◆ **Stored records**
************

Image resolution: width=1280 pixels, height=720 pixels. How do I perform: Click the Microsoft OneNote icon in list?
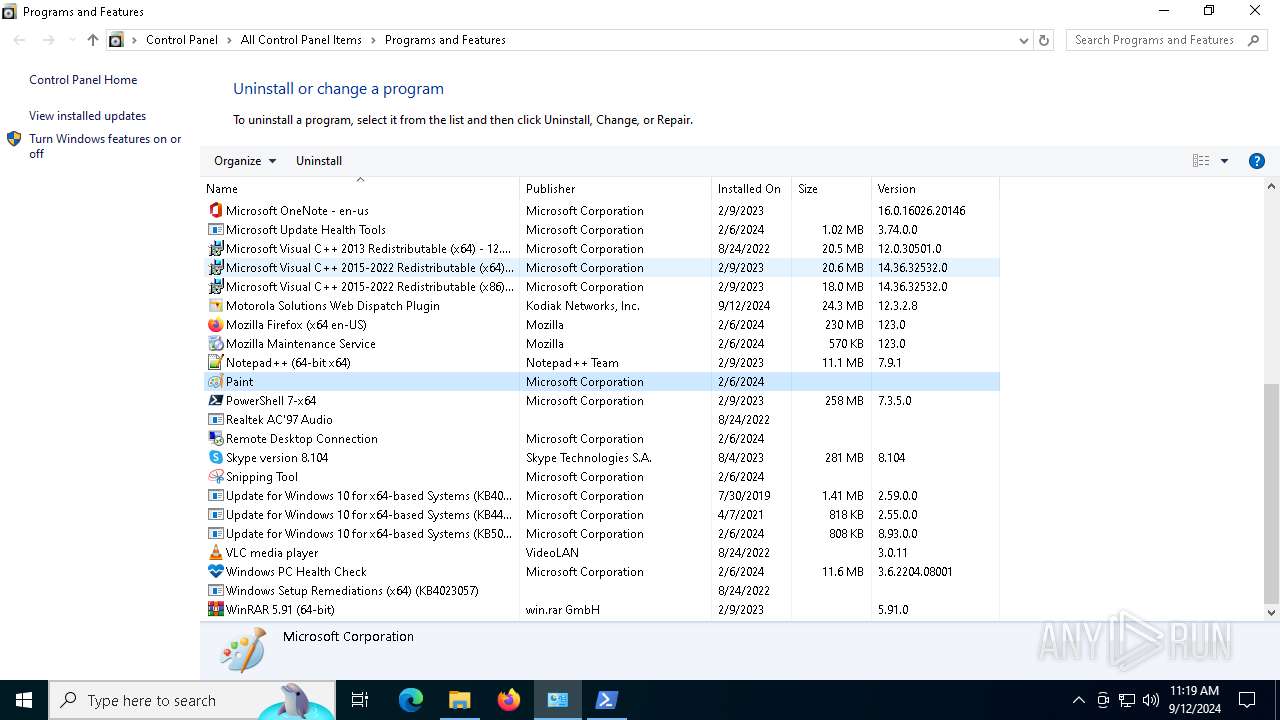(x=215, y=211)
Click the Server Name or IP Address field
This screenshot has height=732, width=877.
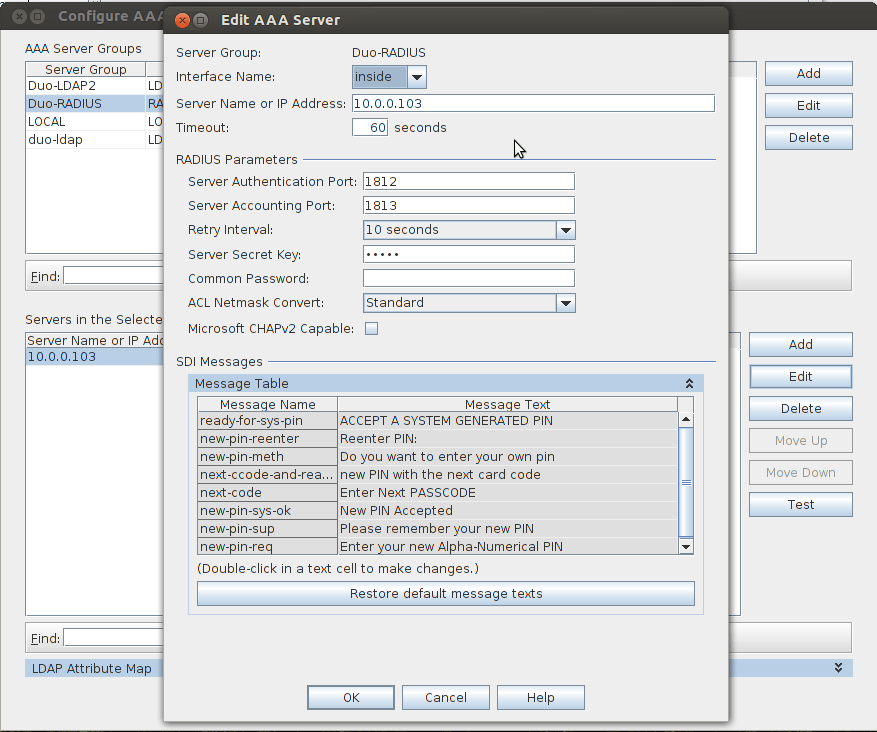coord(533,103)
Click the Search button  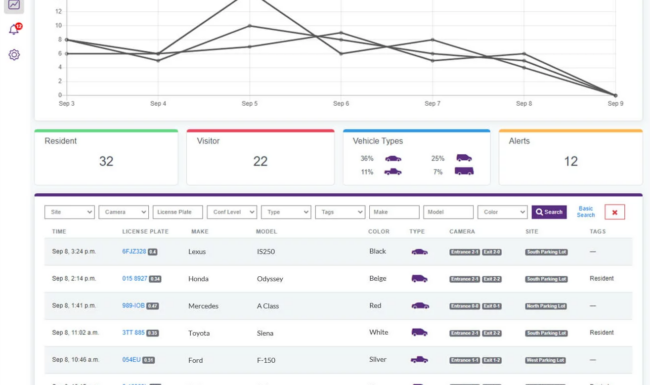[549, 212]
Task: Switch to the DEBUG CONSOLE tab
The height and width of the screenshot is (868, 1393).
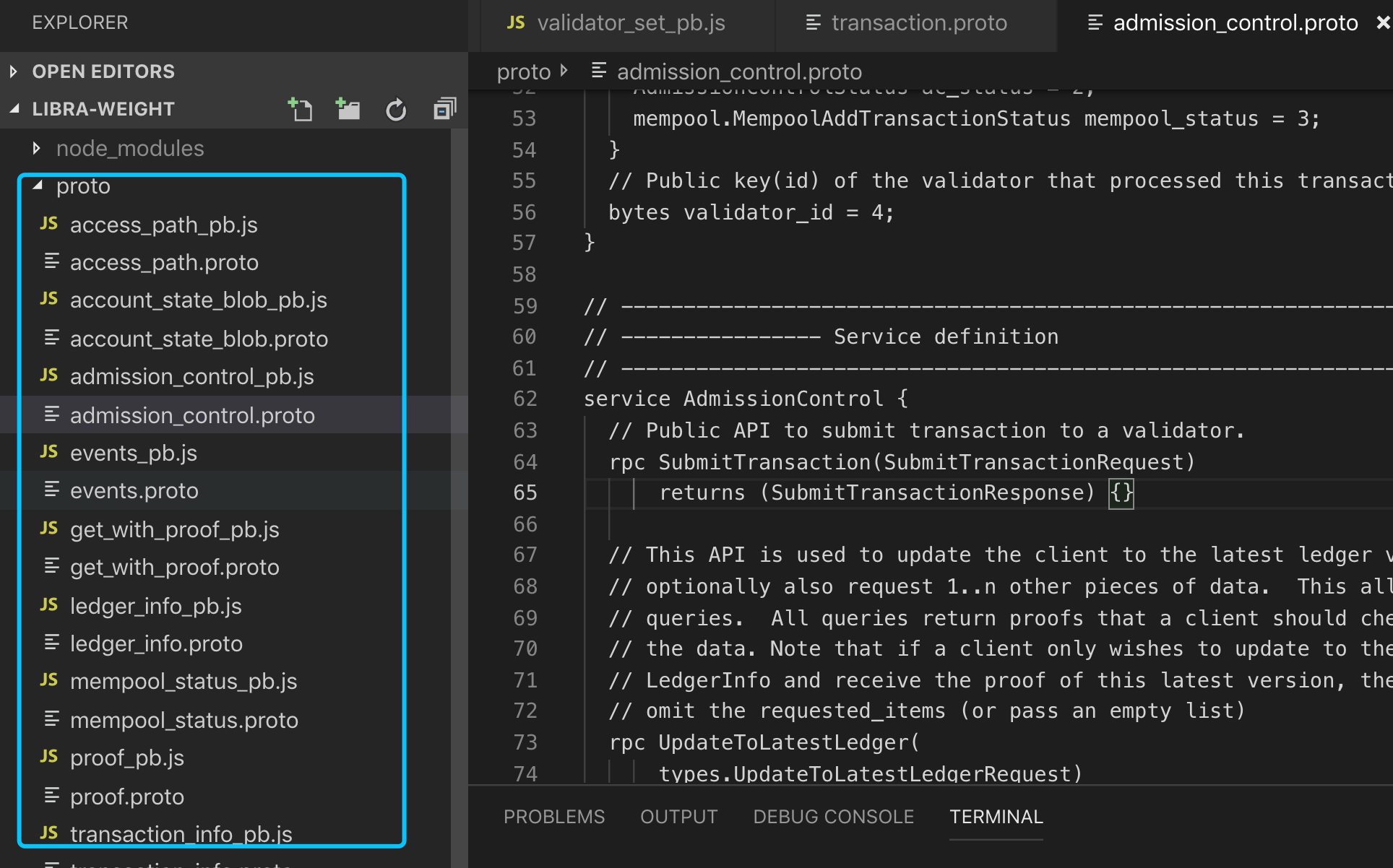Action: coord(834,816)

************

Copy out, with no pictures, the lines from the one containing "Task: Switch to the DEBUG CONSOLE tab" through the last line of the data above, both ends included and each word unchanged.

Task: Switch to the DEBUG CONSOLE tab
The height and width of the screenshot is (868, 1393).
Action: coord(834,816)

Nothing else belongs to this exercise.